PATNA - It is a centuries-old ignominy they wanted to escape by converting to Sikhism in Punjab and found new respect there. But back home in Bihar, the tag of Dalit refuses to leave them.
Many Dalit labourers who migrated to Punjab for work years ago and converted to Sikhism during their stay there are upset that they are still being categorised as Scheduled Caste in government records after they returned to their native villages in Bihar.
Sanjay Singh, who converted to Sikhism during his years-long stay in Punjab and sports a colourful turban and a long beard, says local and district administration officials in Bihar are not ready to accept him as a Sikh. Guru Nanak, the founder of Sikhism, preached against discrimination and prejudices on the basis of caste, class and status.
“The government officials are still treating us as Rishideo of the Musahar caste (the poorest Dalit community known as rat eaters), not as Sikhs, despite our efforts to convince them,” Singh told IANS, adding that he was yet to be termed a Sikh in the government records despite repeated requests.

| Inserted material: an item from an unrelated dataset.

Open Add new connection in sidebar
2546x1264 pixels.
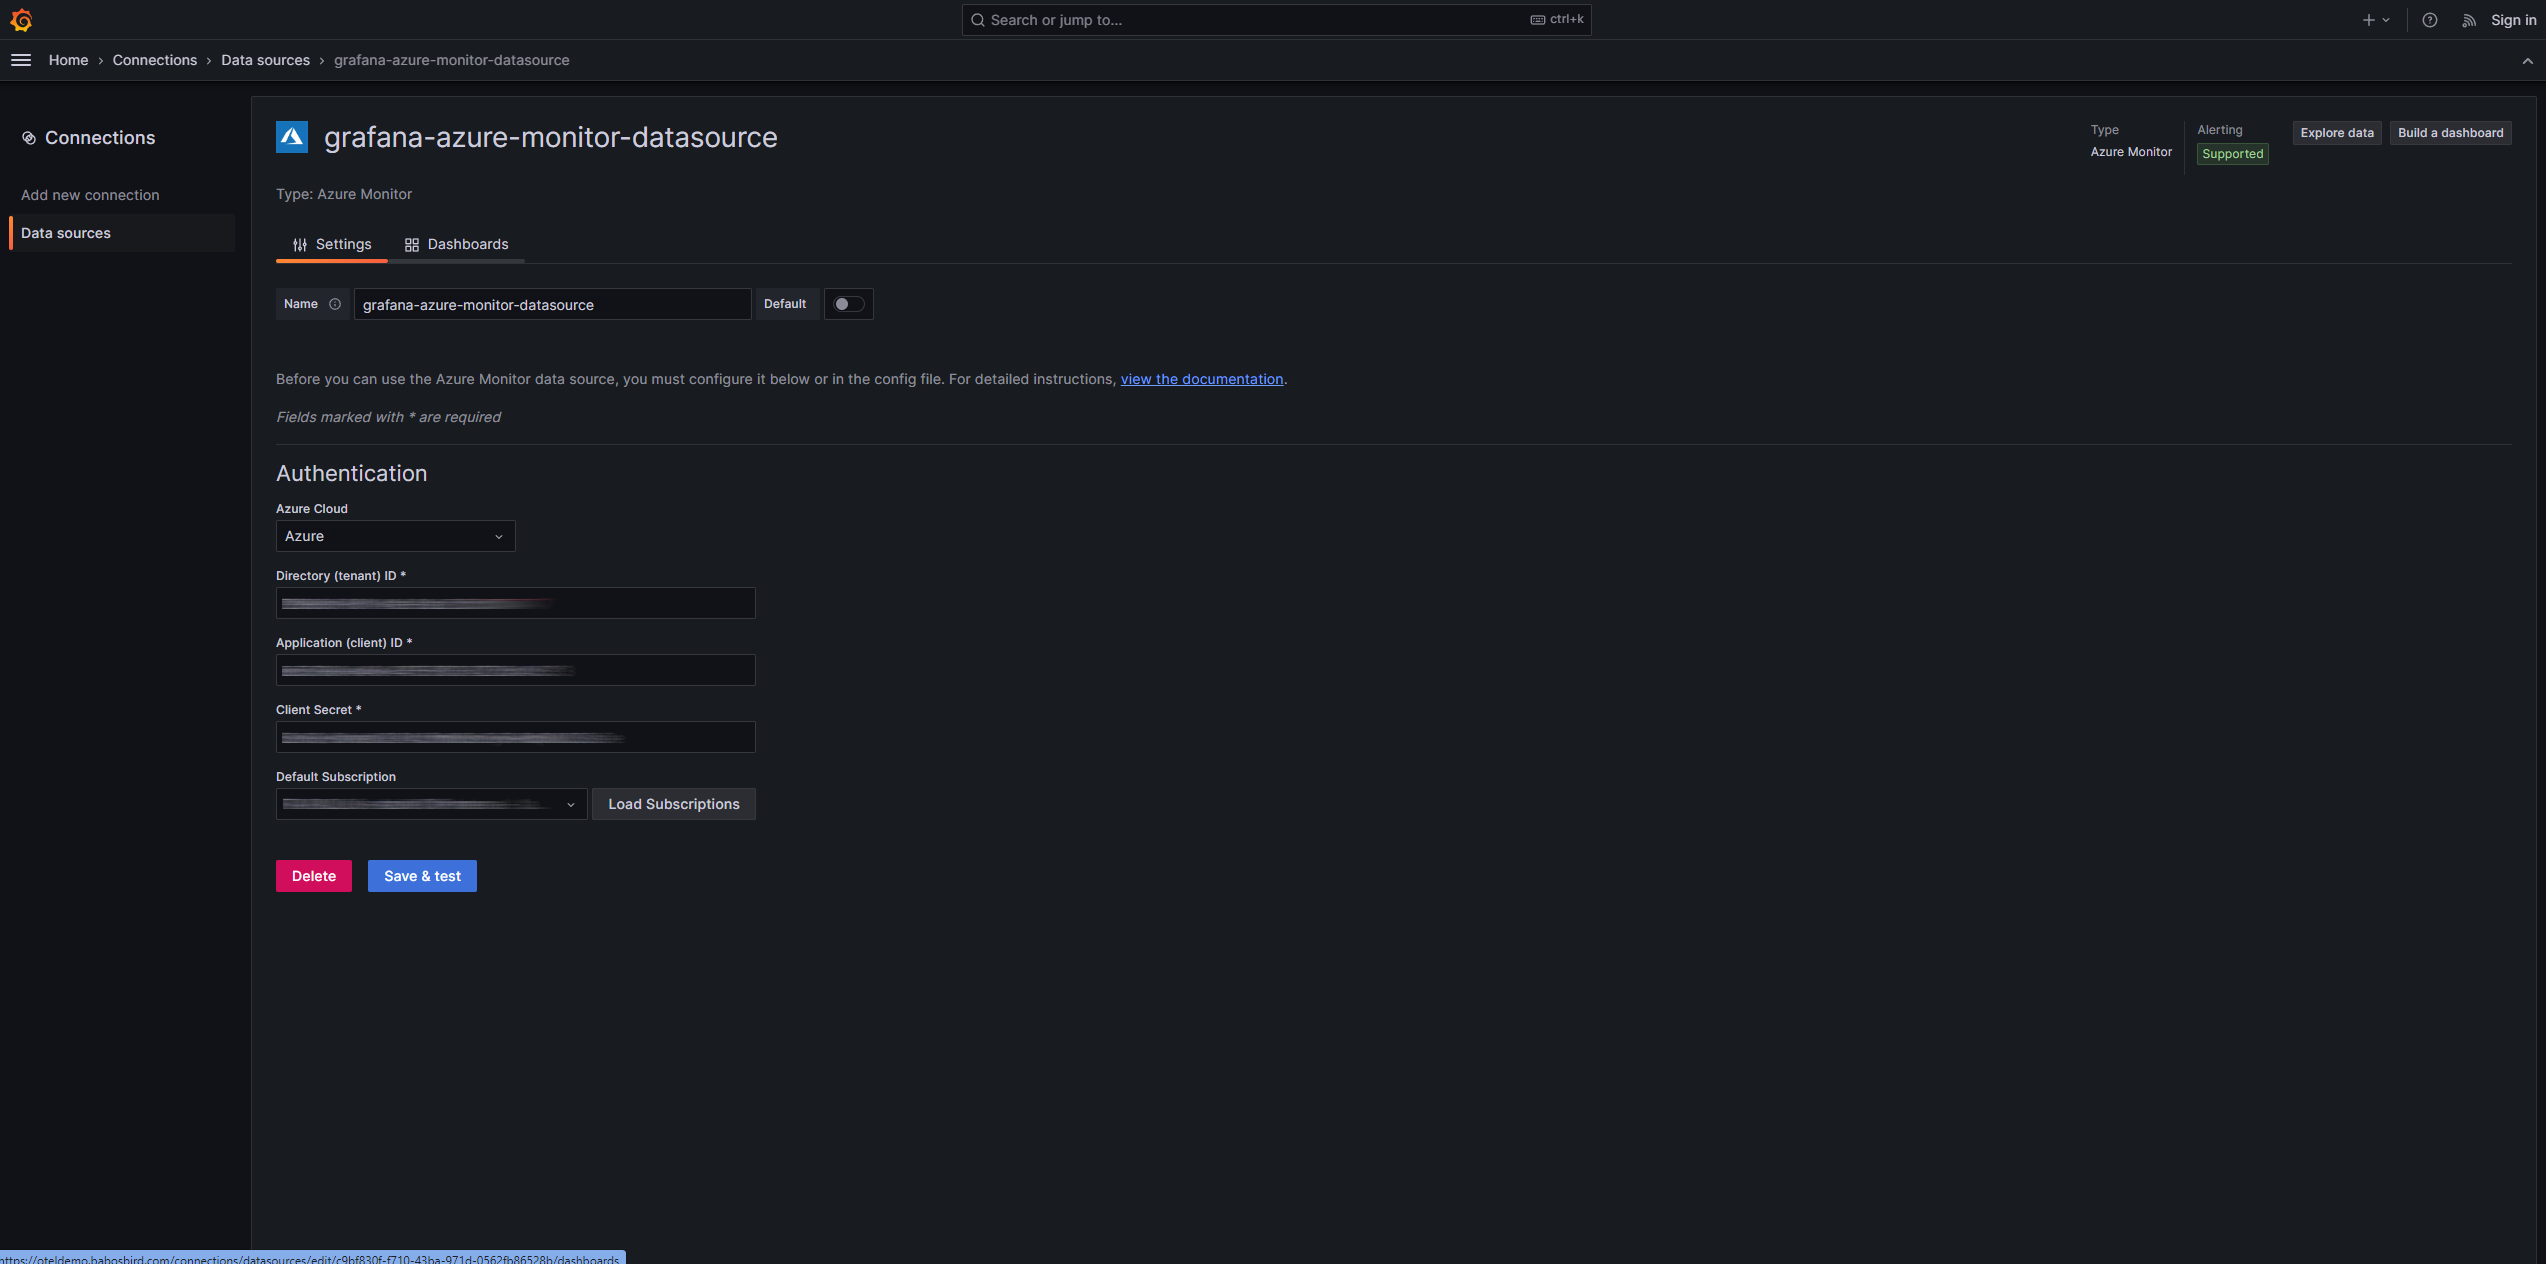point(90,195)
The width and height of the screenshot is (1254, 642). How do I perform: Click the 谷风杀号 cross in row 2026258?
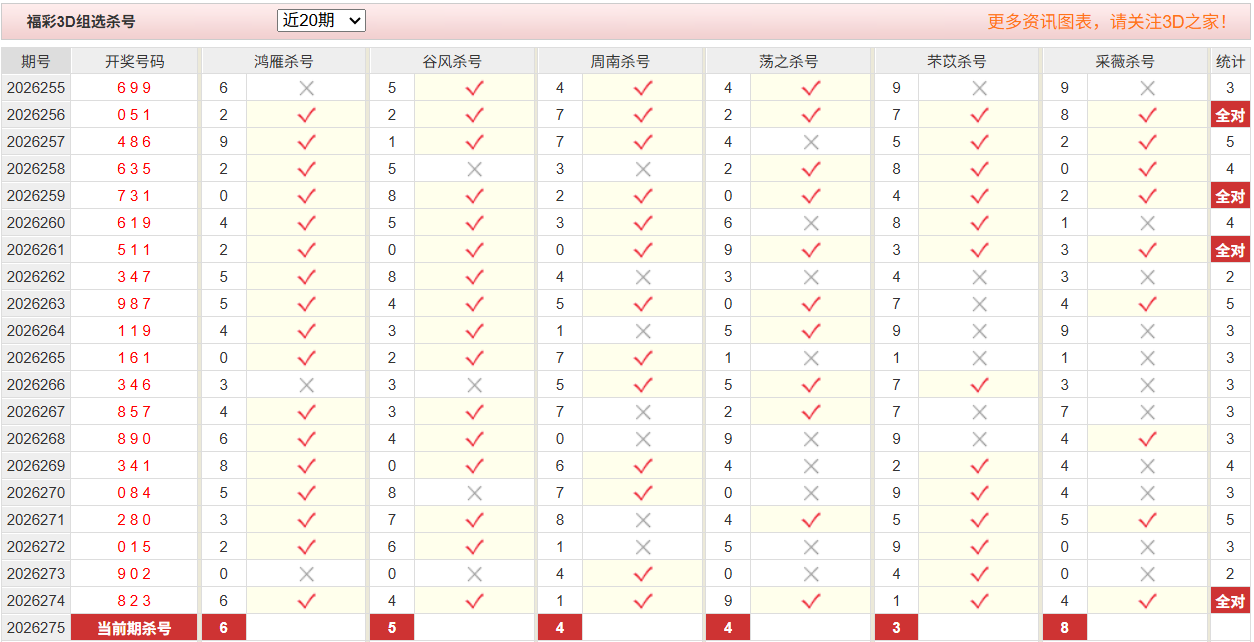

Singh said that about two decades ago his close relative Naren Rishideo left for Punjab to earn a livelihood and converted to the Sikh religion, becoming Naren Singh. His example was followed by most of those of his caste men working there.
“We tasted dignity, respect and equality after we converted. Before that, we were treated as low caste, sometimes even inferior to animals, by the upper caste and backward caste people in the village,” Sanjay Singh said.
He said most of the women members of their families have now started using the Kaur surname.
Rup Singh and Manish Singh, who also converted to Sikhism, are no longer keen to be known as Rishideos and want that they should be treated as Sikhs in government records.
“We changed our religion to get rid of the stigma of untouchablity and to live a life with pride. We were happy to return to our village. Local people, barring a few, accepted us as Sikh, but in the government records and caste certificates we have the same old Dalit tag,” Rup Singh told IANS.
Soon after they returned to their village Halhalia in Araria district, nearly 400 km from Patna, they were shocked to learn that despite the change of religion they would have to fight another battle to upgrade their social status in official records.
“All the Dalits who converted to the Sikh religion are still Dalits in the caste certificate and we are being denied the status of the Sikhs,” Rup Singh said.
Manish Singh, another convert, says that they are no longer Dalits after embracing the Sikh religion and they should instead be treated as minorities as Sikhs are a minority community in the country.
A large number of migrant labourers from Bihar who converted to Sikhism in Punjab and stayed back there hardly face any identity problem, but the converts who returned to their native villages in Bihar are facing a different discrimination, Manish Singh said.
Araria district magistrate Anjani Kumar Verma, when asked about the problem, told IANS over telephone that he was not aware of the matter.
“So far no such complaint has come to my notice. If there is anything like it, the district administration will do justice with them,” Verma said.
Over 200 Dalit villagers of half a dozen villages including Kamta Balia, Gurumuhi, and Parmanpur under the Khwaspur panchayat (village council) have already converted to Sikhism. They have set up a gurdwara with support of the Shiromani Gurdwara Parbandhak Committee (SGPC), while some Sikhs from New Delhi are helping them to maintain it.